Analogamente va con la guerra, in circostanze ovviamente molto diverse. Hamas non è lo Stato islamico per progetto politico e finalità. Ma Hamas dallo Stato islamico ha mutuato l’insegnamento che la propaganda attraverso efferatezze immonde favorisce il proselitismo.

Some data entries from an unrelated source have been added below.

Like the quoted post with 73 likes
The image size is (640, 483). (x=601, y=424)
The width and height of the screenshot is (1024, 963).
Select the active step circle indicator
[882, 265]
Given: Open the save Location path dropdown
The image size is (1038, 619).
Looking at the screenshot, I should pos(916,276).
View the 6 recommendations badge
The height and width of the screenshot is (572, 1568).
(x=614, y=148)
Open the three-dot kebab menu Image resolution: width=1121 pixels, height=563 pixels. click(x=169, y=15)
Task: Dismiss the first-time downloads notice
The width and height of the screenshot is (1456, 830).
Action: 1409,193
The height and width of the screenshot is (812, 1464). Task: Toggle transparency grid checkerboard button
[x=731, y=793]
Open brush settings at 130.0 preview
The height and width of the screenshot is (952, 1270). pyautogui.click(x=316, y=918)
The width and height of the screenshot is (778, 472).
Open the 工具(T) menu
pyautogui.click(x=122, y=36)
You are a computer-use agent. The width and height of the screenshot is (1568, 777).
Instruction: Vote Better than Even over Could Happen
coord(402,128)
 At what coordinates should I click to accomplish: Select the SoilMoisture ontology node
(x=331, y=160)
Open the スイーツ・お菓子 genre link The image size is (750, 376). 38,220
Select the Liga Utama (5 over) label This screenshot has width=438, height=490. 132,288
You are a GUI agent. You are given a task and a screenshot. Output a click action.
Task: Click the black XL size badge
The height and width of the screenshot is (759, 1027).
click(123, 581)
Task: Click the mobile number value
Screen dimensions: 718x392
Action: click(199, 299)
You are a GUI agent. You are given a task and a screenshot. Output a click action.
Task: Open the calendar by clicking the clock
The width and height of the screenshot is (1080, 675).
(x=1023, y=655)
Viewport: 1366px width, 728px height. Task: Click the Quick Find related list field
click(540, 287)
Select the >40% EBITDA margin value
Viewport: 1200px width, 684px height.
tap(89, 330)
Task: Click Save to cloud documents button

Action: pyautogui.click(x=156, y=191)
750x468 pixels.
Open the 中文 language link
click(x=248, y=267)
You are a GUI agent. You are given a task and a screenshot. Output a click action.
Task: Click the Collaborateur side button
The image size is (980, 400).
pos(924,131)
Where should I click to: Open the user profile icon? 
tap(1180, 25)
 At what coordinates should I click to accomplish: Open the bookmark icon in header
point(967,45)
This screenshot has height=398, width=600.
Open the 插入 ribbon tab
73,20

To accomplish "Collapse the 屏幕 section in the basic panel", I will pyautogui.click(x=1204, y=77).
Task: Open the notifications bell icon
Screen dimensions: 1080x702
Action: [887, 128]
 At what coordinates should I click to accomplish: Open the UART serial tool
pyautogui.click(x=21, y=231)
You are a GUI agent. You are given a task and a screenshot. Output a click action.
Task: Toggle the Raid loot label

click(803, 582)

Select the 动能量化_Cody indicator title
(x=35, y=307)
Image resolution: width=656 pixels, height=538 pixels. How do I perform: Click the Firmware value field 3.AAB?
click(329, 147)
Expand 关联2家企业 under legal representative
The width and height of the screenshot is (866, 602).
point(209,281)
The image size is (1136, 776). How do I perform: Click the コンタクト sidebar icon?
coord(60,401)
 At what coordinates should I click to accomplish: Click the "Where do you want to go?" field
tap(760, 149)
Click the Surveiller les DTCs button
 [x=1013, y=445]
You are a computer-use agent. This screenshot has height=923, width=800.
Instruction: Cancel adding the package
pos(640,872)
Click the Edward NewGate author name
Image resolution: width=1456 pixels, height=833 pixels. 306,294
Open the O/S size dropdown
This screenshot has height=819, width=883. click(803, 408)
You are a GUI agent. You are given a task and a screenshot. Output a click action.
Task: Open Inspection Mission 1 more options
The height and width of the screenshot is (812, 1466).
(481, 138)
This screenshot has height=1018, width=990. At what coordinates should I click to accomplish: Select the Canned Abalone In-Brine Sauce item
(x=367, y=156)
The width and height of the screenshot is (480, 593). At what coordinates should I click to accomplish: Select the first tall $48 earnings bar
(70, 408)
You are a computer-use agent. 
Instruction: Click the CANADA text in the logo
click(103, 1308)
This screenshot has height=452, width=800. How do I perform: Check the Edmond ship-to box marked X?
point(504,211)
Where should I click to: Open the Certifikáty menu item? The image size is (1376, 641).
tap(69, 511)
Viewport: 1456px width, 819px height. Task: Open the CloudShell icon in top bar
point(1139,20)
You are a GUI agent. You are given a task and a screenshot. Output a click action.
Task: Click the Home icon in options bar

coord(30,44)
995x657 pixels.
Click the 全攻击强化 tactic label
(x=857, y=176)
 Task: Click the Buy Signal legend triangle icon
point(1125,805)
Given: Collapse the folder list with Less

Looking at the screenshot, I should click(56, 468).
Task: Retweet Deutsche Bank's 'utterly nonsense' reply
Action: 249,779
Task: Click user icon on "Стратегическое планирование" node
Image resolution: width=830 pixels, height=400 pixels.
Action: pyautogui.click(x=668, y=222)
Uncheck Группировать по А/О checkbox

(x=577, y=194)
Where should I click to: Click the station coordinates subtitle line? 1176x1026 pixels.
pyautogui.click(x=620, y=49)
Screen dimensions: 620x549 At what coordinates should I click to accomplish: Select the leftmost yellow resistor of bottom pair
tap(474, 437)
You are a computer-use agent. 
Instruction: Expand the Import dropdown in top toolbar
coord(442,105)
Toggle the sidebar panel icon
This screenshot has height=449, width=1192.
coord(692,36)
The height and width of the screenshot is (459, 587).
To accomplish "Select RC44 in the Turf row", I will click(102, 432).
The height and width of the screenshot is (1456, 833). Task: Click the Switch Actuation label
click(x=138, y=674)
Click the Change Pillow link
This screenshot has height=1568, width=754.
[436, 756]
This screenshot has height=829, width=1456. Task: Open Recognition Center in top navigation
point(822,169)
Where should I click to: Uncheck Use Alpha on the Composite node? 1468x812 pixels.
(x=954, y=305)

Abu Bakr al-Baghdadi non ha mai avuto tanti volontari per il suo esercito quanti se ne sono contati dopo spettacolari esecuzioni capitali riprese con tecnica sopraffina. Così i terroristi del 7 ottobre con le telecamere Go Pro legate sulla fronte hanno creato l’idea di una luciferina “geometrica potenza” che ha sicuramente eccitato le menti dei più benevolmente disposti ad accogliere il messaggio estremo.

Il desiderio di rimozione

C’è poi il problema delle persone di buona volontà. La massa indistinta che ripudia la violenza e si commuove davanti al bambino sterminato senza pietà, ai piccoli coccolati dagli assassini dei genitori e poi rapiti, ai vecchi in cattività, ai giovani di un rave party in precipitosa fuga senza scampo dalla fine intuita quando non esplicitata.

Poco dopo sugli schermi scorrono le distruzioni di una città, i palazzi che crollano, i corpi inanimati o irrimediabilmente feriti altri bambini. Una overdose di violenza che colpisce il cuore, le viscere, muove alla pietas. Ma, e questo è il punto, provoca alfine un desiderio di rimozione, come se fosse impossibile sopportare oltre. E si cambia canale. Delegando a un’offerta umanitaria il compito di lavare l’offesa della propria distrazione e coprendo così l’incolmabile distanza tra l’enormità dell’evento e la personale capacità di incidere. Certo con qualche senso di colpa.

Il cuore, le viscere, coinvolti. Le autorità israeliane qualche giorno fa hanno chiesto ai giornalisti di lasciare i propri telefonini fuori da una stanza dove hanno proiettato le parti più indigeribili delle nefandezze di Hamas. Sfidandoli a cercare le parole per descrivere quanto avevano visto. E ridando, consapevolmente o meno, un primato alla parola scritta.

Primo Levi

Impossibile non pensare a Primo Levi, alla persona che da noi e non solo, attraverso un linguaggio scarno e senza aggettivi, è riuscita a trasmettere come nessun altro l’enormità della Shoah, cioè della catastrofe dell’umanità che, per intuibili motivi, non aveva potuto avere immagini. Levi parlava non alle viscere ma alla testa. Ed era lo stesso intento di un altro grande ebreo, Bertolt Brecht, che aveva teorizzato la volontà di rivolgersi al cervello degli spettatori attraverso lo “straniamento”.

Perché l’emotività non influisse sulla capacità raziocinante, la sola che permette un approccio in qualche modo scientifico alle questioni e favorisce nel tempo lungo la comprensione dei fenomeni. Al contrario delle emozioni fine a sé stesse che scompaiono nel breve spazio di una performance.

Per questo dobbiamo diffidare della violenza estetizzata, della sua invasività che produce assuefazione e una seppur umana fuga nel nostro quotidiano. E finiamo per cullarci nell’idea, per dirla con Lucrezio, di vedere dalla riva l’altrui naufragio. Un’illusione.